__STORED DATA__:
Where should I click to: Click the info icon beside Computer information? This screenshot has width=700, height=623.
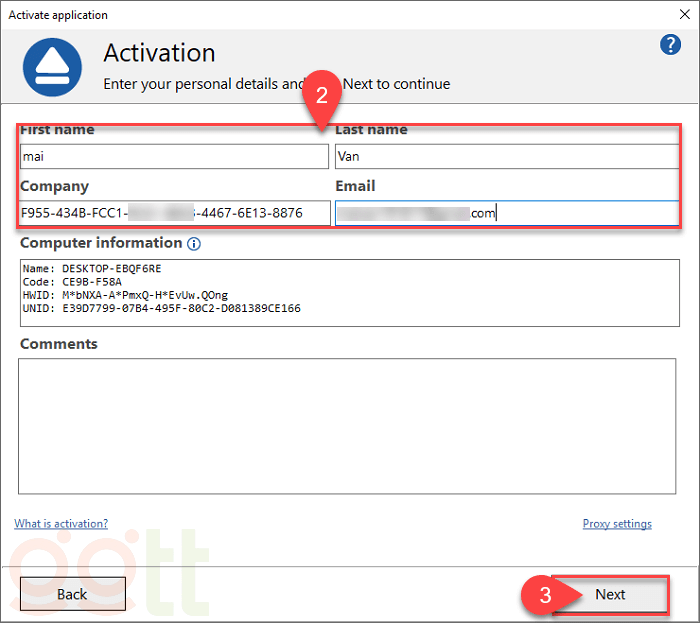(x=194, y=243)
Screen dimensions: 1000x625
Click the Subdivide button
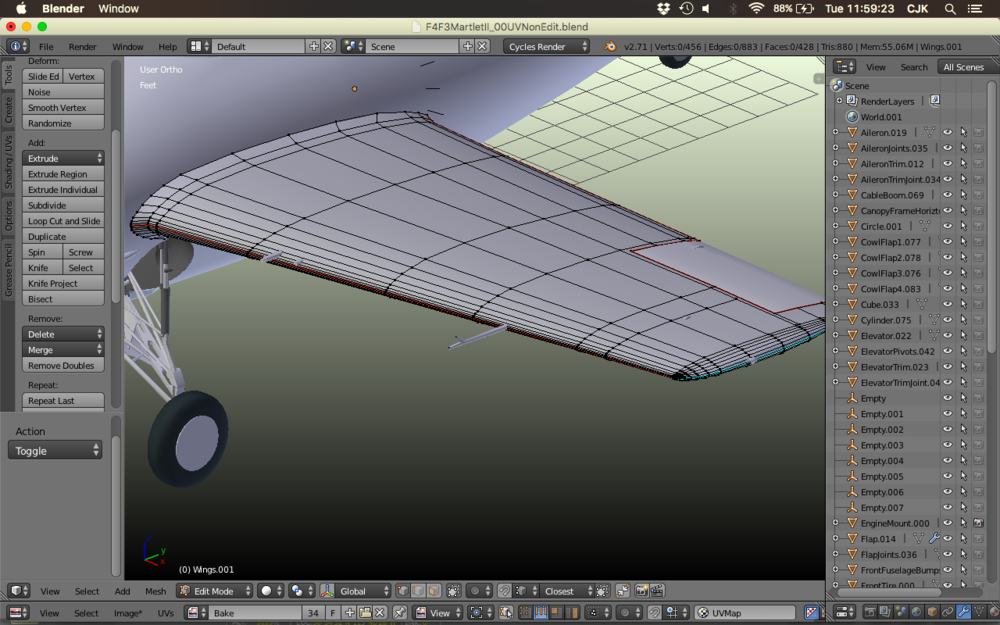pos(63,205)
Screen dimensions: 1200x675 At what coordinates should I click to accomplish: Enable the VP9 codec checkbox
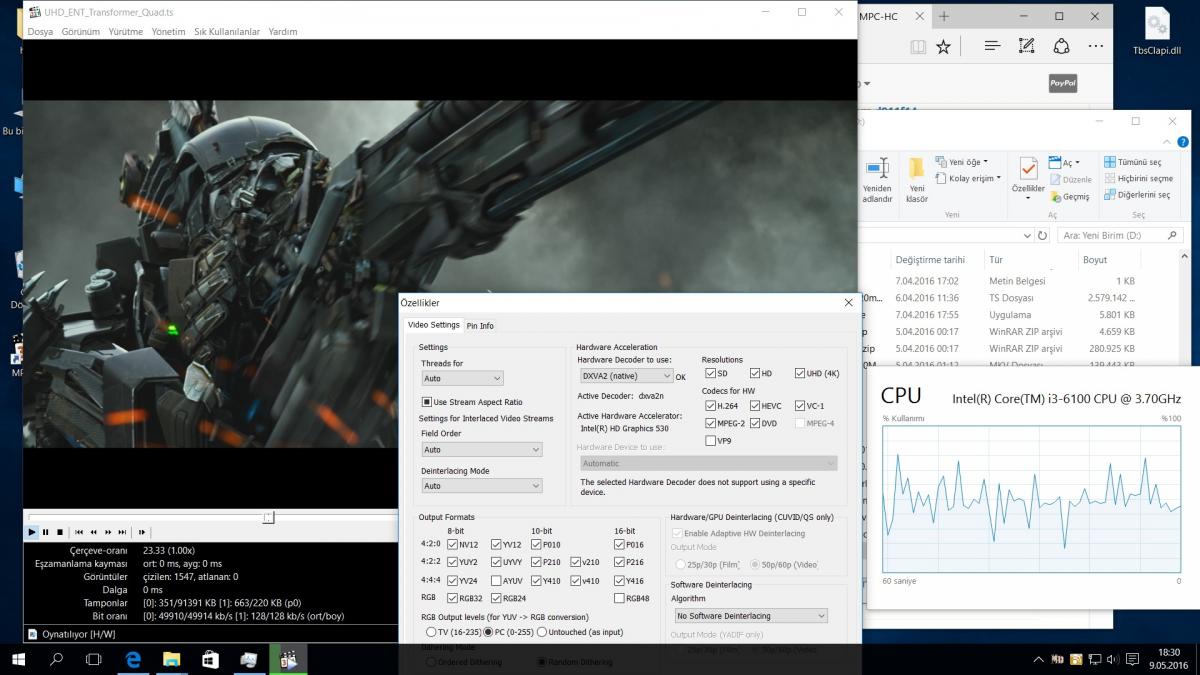tap(711, 440)
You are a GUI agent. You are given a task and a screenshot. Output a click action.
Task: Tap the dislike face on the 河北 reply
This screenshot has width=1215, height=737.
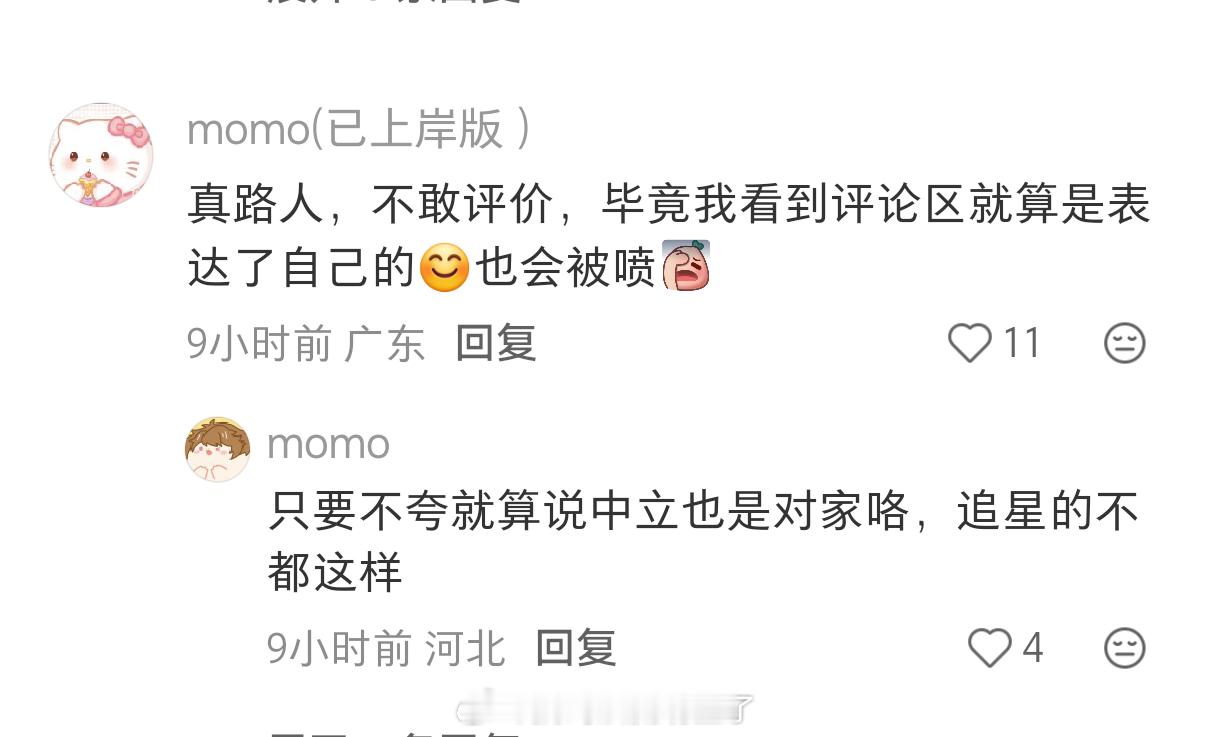coord(1124,648)
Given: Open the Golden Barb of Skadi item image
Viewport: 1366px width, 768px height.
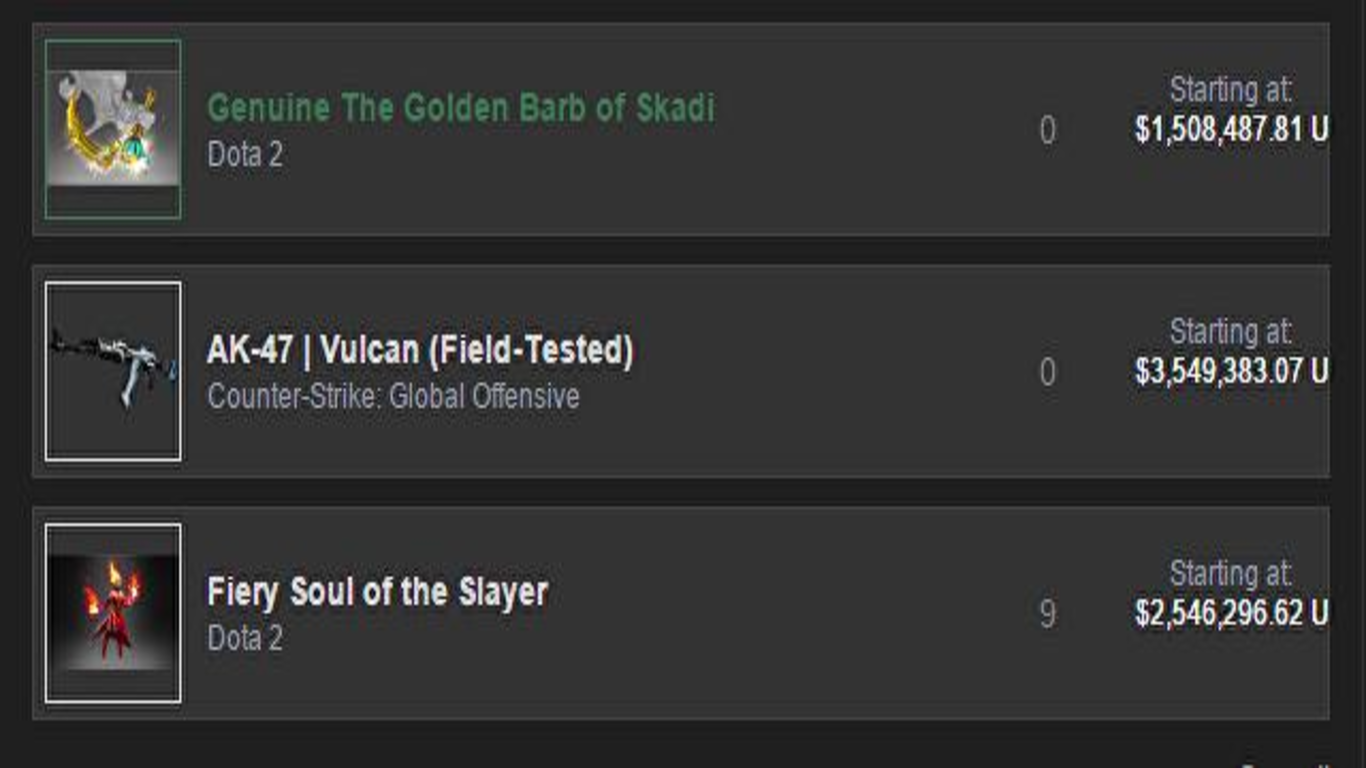Looking at the screenshot, I should point(113,129).
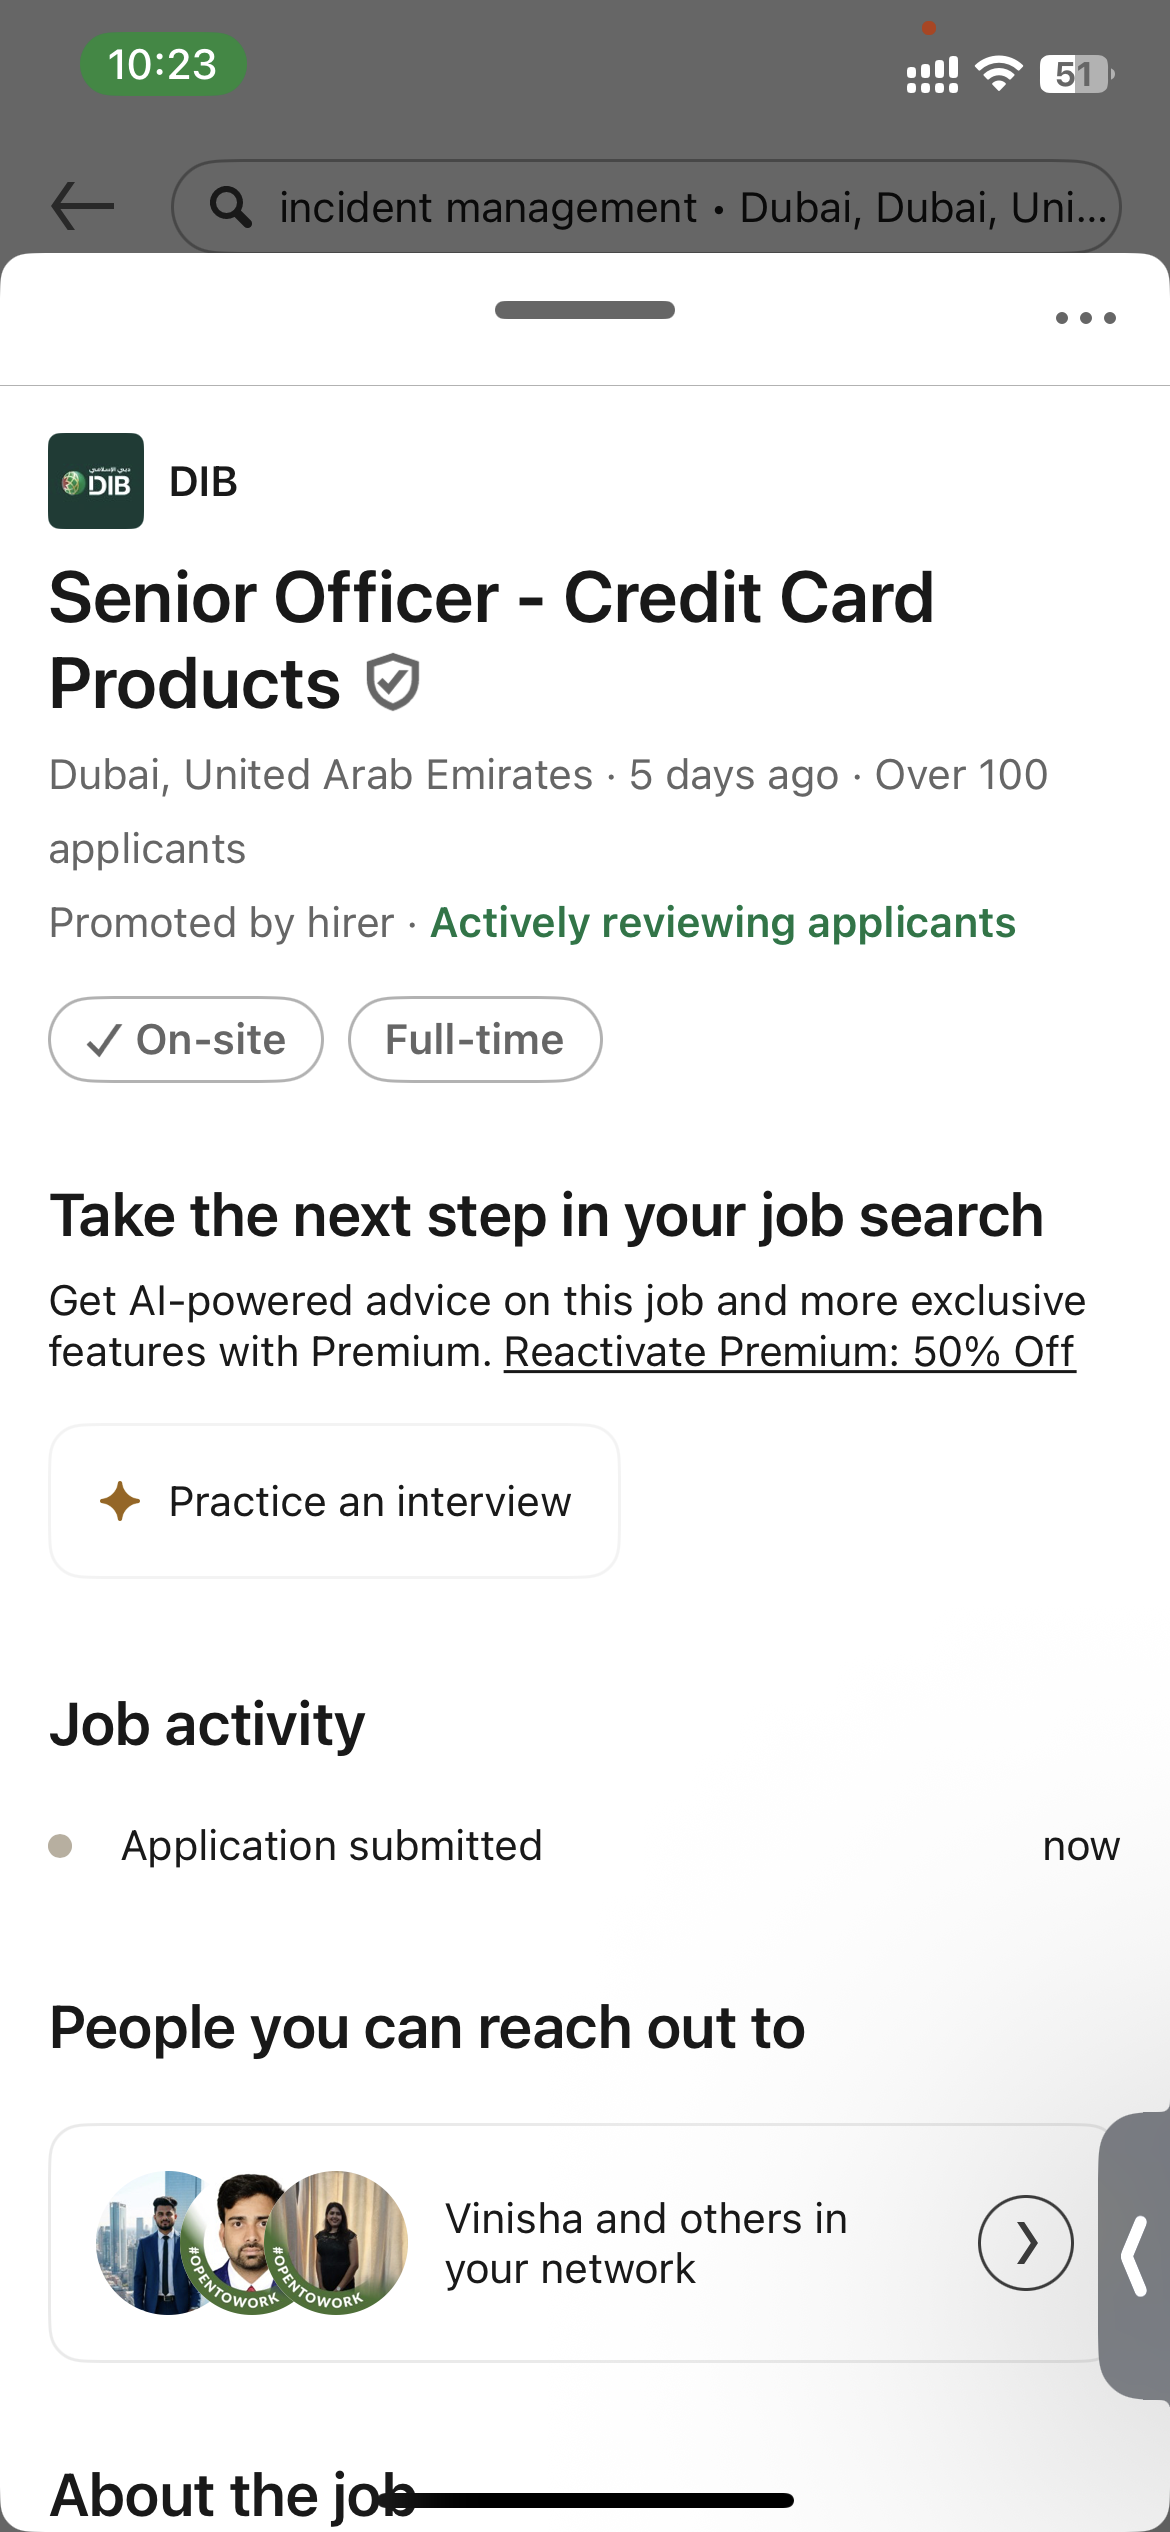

__YOUR ASSIGNMENT__:
Repeat exactly the lines from the first line of the records above through the line containing "Task: Tap the dislike face on the 河北 reply", both included. Leave out the pictures.

__ANSWER TO THIS PROBLEM__:
Where should I click to: Click the info icon beside Computer information? This screenshot has width=700, height=623.
(x=194, y=243)
Screen dimensions: 1000x625
Click the Subdivide button
pos(63,205)
Screen dimensions: 1200x675 At what coordinates should I click to accomplish: Enable the VP9 codec checkbox
tap(711, 440)
You are a GUI agent. You are given a task and a screenshot. Output a click action.
Task: Tap the dislike face on the 河北 reply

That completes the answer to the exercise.